Rafael Vetencourt, 55, a steel worker in Ciudad Guayana, needed a prostate operation priced at $250.
“We don’t earn in dollars. It’s abusive to charge in dollars!” said Vetencourt, who had to decimate his savings to pay for the surgery.
Most Venezuelans, earning just $5 a month at the black-market rate, are nowhere near being able to save hard currency.
"How do I do it? I earn in bolivars and have no way to buy foreign currency," said Cristina Centeno, a 31-year-old teacher who, like many, was seeking remote work online before Christmas in order to bring in some hard currency.
While many have begun mining bitcoin, purchasing the digital currency is also out of reach for many, since they would need to first convert their bolivars into dollars.

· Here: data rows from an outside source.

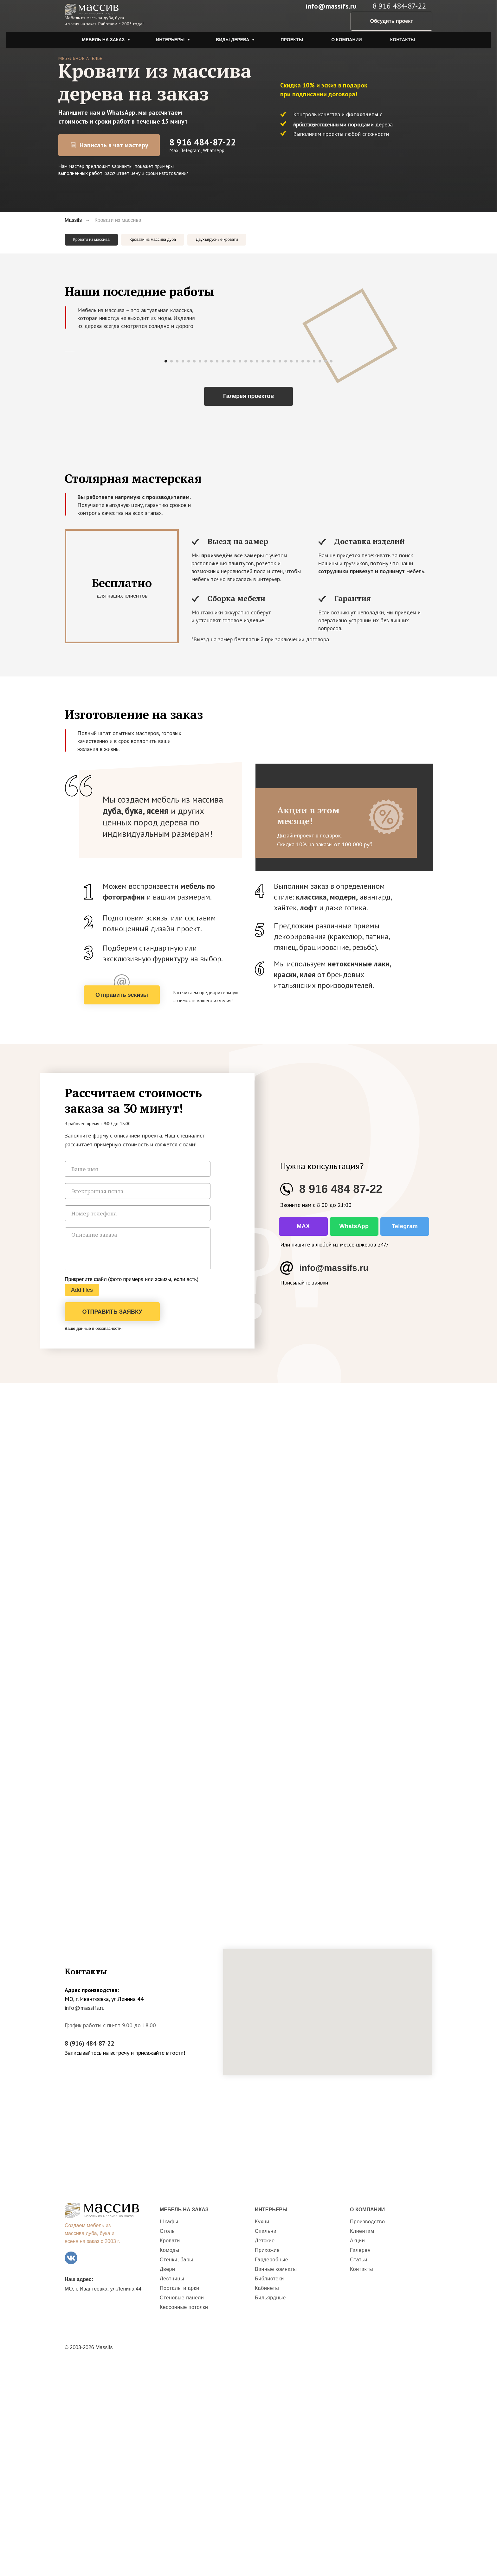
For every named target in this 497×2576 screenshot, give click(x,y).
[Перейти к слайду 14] (240, 570)
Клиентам (362, 2440)
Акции (357, 2449)
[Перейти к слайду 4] (183, 570)
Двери (167, 2478)
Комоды (169, 2459)
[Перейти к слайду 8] (205, 570)
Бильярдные (270, 2506)
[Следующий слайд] (432, 457)
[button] (122, 1204)
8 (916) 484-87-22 (89, 2252)
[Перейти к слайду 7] (200, 570)
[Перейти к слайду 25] (302, 570)
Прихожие (267, 2459)
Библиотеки (269, 2487)
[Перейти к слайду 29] (325, 570)
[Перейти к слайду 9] (211, 570)
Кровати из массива (97, 241)
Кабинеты (267, 2497)
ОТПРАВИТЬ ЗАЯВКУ (112, 1520)
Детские (265, 2449)
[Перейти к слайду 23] (291, 570)
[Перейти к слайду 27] (314, 570)
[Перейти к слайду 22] (285, 570)
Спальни (265, 2440)
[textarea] (137, 1458)
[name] (137, 1378)
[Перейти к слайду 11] (223, 570)
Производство (367, 2430)
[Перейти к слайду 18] (262, 570)
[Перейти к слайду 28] (320, 570)
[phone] (137, 1422)
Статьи (358, 2468)
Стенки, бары (176, 2468)
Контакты (402, 39)
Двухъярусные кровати (252, 241)
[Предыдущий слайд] (65, 457)
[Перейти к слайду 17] (257, 570)
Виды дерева (233, 39)
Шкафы (169, 2430)
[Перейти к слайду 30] (331, 570)
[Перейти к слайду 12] (228, 570)
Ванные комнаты (276, 2478)
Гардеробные (271, 2468)
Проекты (292, 39)
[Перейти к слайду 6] (194, 570)
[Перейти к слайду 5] (188, 570)
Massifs (73, 220)
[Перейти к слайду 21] (280, 570)
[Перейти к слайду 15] (245, 570)
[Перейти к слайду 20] (274, 570)
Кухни (262, 2430)
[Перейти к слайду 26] (308, 570)
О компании (346, 39)
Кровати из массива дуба (172, 241)
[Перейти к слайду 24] (297, 570)
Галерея (360, 2459)
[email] (137, 1400)
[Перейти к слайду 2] (171, 570)
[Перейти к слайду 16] (251, 570)
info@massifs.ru (331, 6)
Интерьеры (171, 39)
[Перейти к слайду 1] (166, 570)
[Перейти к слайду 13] (234, 570)
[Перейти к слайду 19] (268, 570)
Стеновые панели (182, 2506)
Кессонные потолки (184, 2516)
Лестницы (172, 2487)
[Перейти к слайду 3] (177, 570)
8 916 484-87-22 (202, 142)
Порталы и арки (179, 2497)
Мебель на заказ (104, 39)
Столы (168, 2440)
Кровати (170, 2449)
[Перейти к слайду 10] (217, 570)
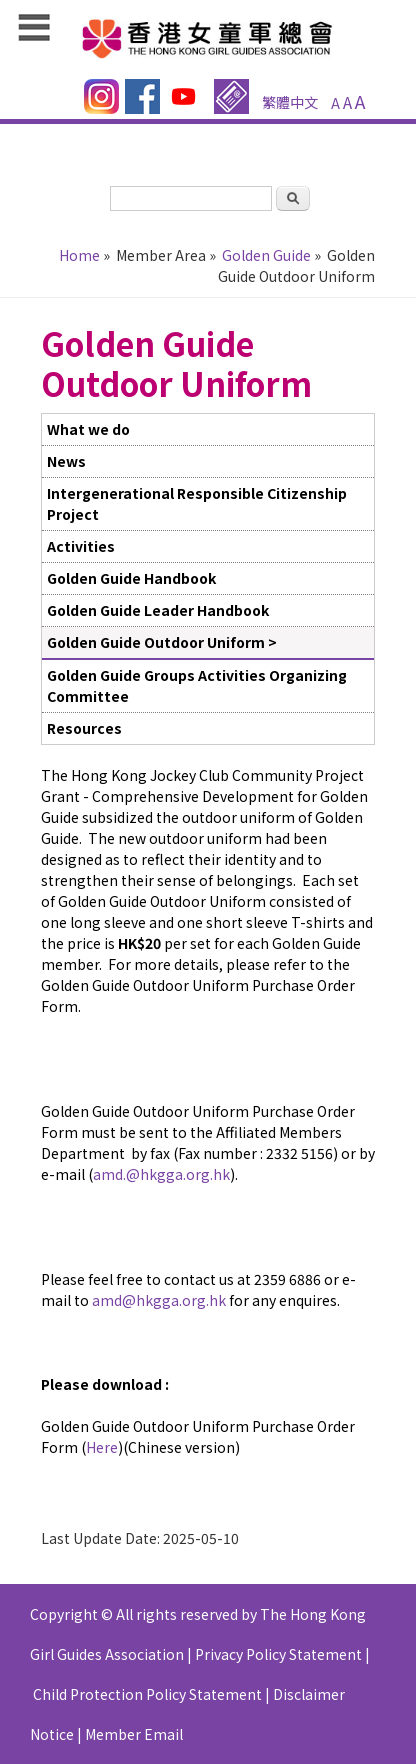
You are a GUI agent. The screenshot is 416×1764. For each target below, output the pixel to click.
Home (79, 255)
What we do (88, 429)
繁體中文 (290, 102)
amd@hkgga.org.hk (159, 1300)
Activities (81, 546)
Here (102, 1447)
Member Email (134, 1734)
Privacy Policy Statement (278, 1654)
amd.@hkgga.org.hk (161, 1174)
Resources (84, 728)
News (66, 461)
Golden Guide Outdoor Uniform (156, 642)
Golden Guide (266, 255)
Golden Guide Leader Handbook (158, 610)
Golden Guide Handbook (131, 578)
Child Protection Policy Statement (147, 1694)
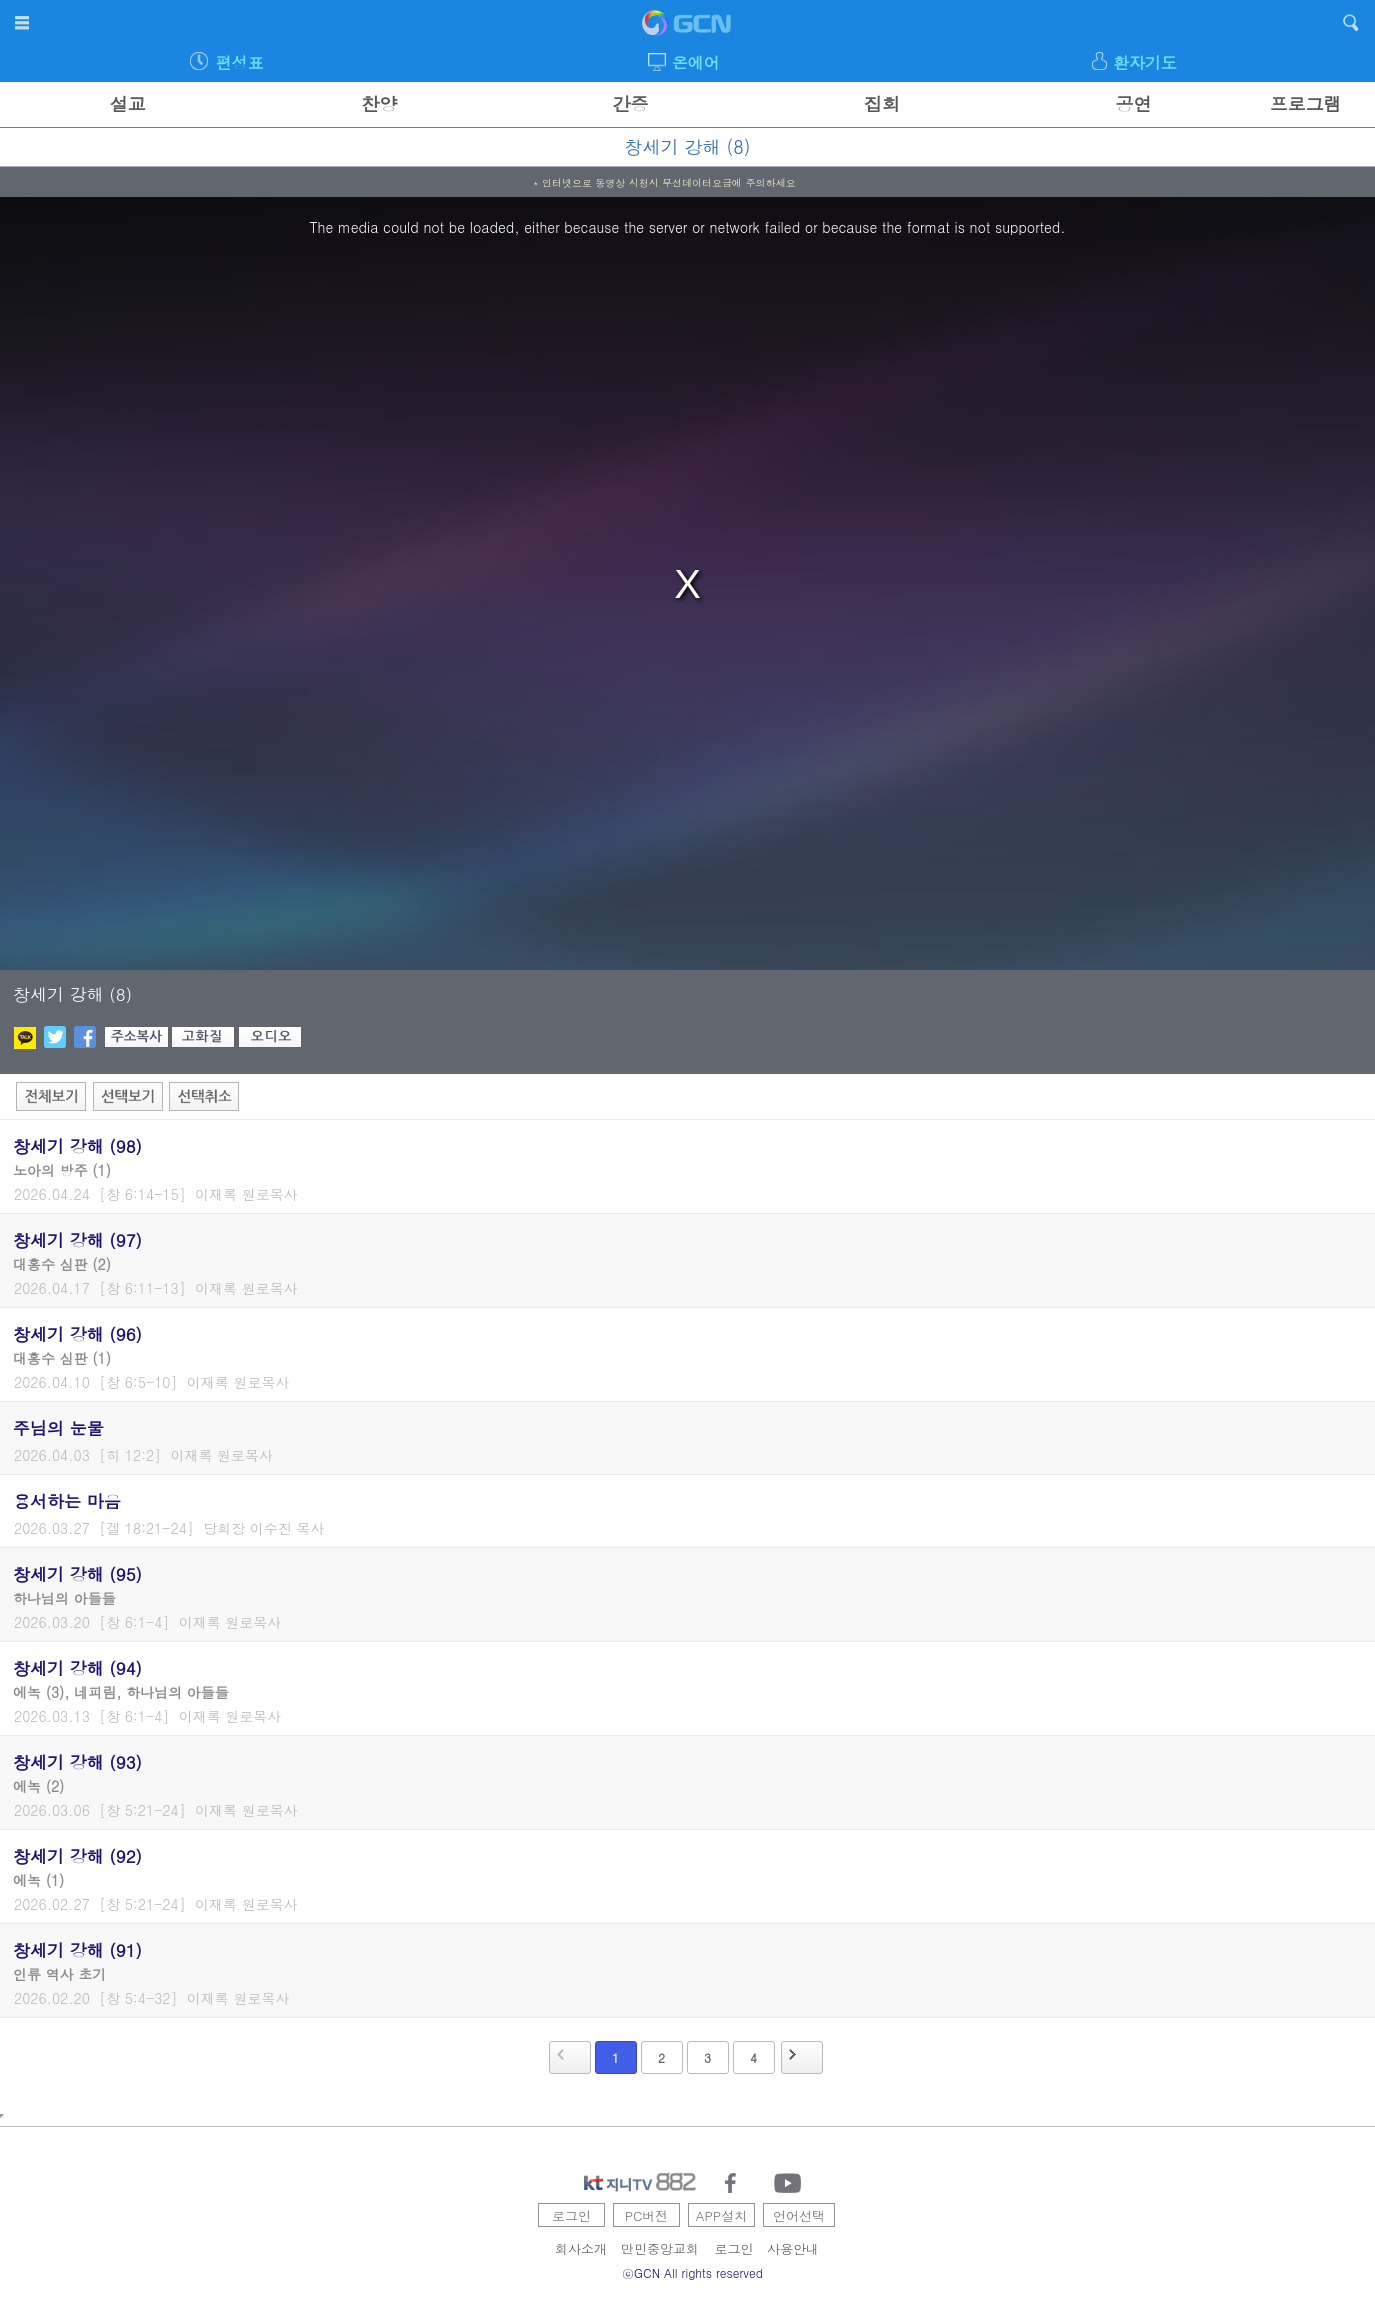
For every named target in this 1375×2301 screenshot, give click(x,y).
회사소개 (581, 2248)
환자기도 (1145, 62)
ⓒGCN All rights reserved (692, 2272)
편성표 (239, 62)
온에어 (696, 62)
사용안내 (793, 2248)
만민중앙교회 (660, 2248)
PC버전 (647, 2215)
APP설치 (721, 2215)
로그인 (571, 2215)
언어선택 (799, 2215)
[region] (687, 583)
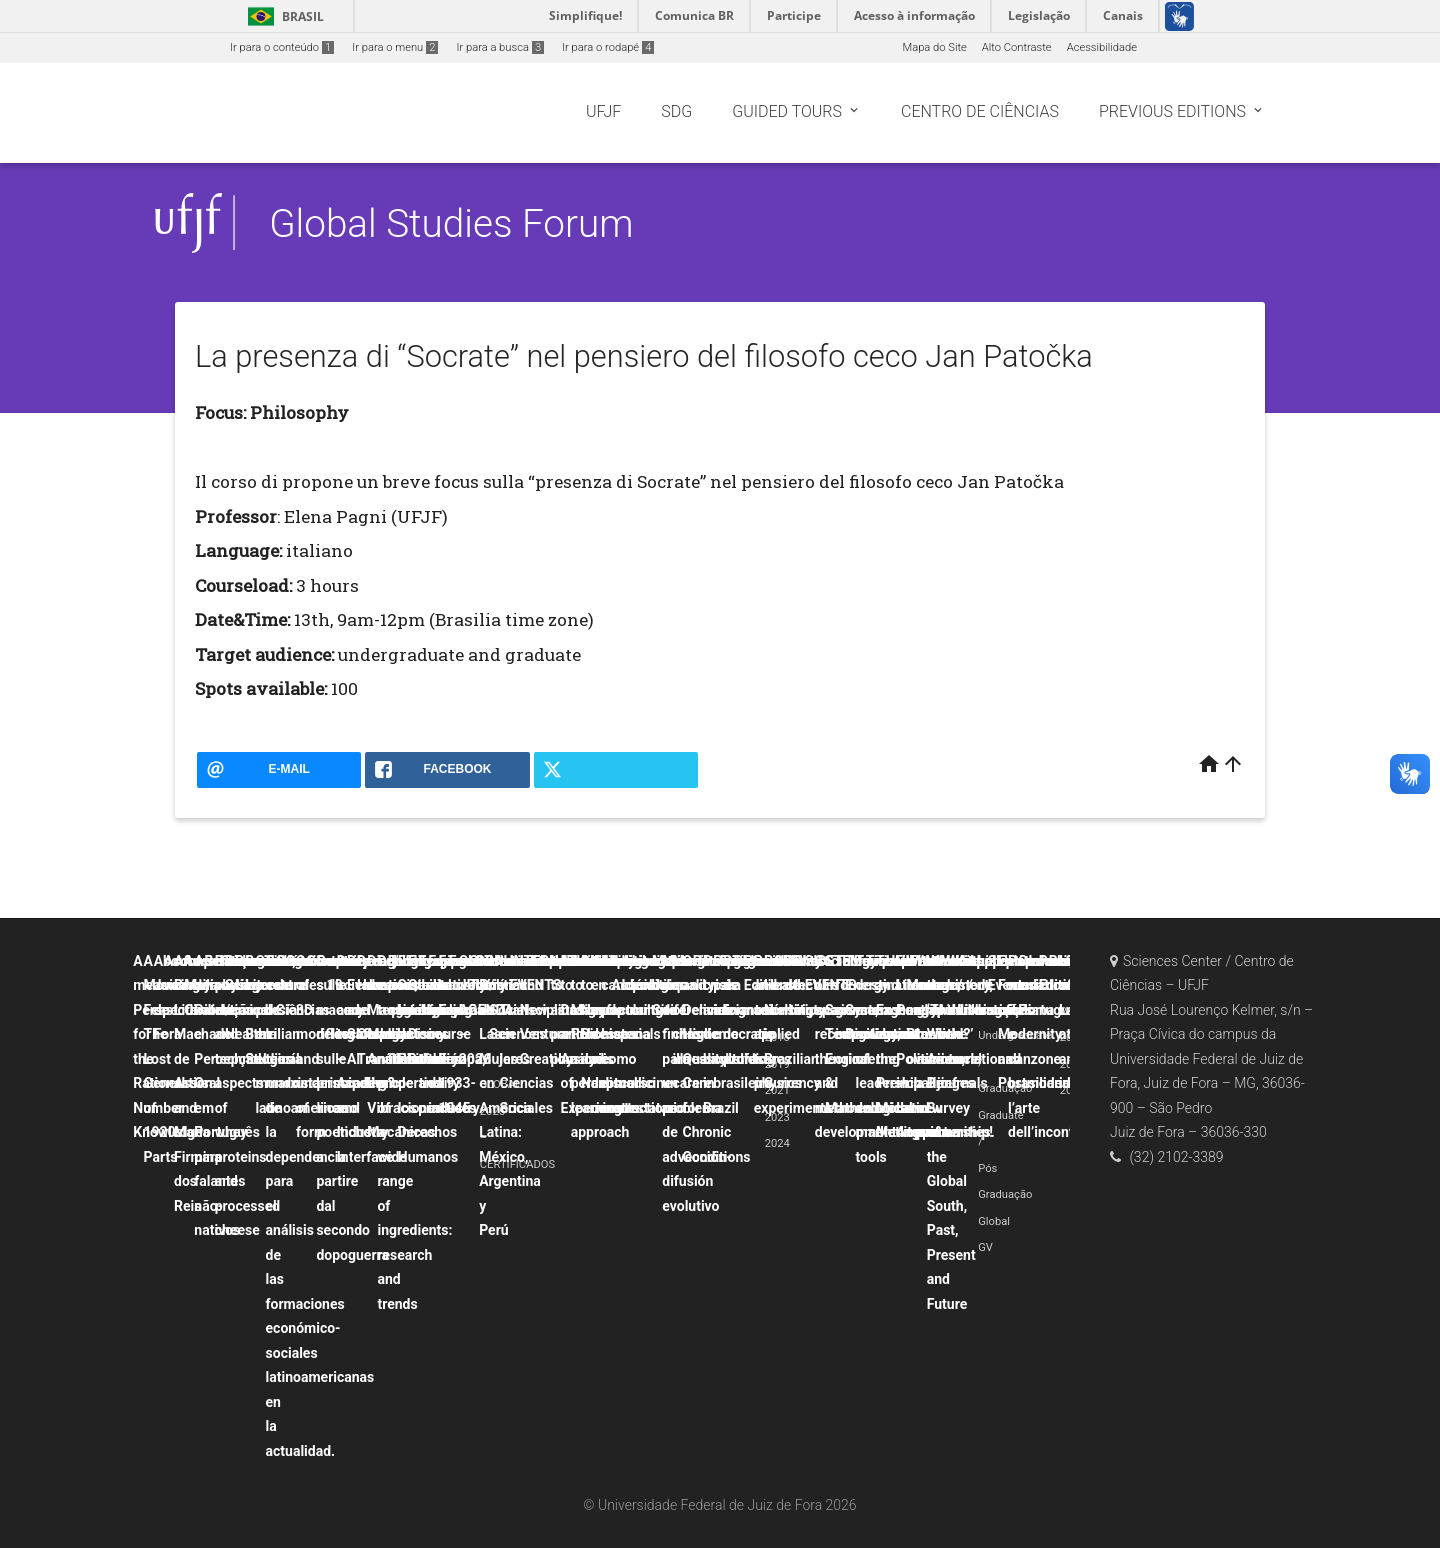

As the bolivar has continued to plummet, some communities have begun experimenting with alternative currencies that derive their value from a limited supply. In one Caracas neighborhood, several shops have started accepting the panal, one such alternative currency.
With the supply of dollars drying up since Maduro announced that the state-owned oil company would no longer settle payments for oil exports in greenbacks, it’s likely only a matter of time before more of these alternative paper currencies start springing up.
That is, unless the price of oil – which broke above $60 today – makes a surprising and altogether unlikely comeback.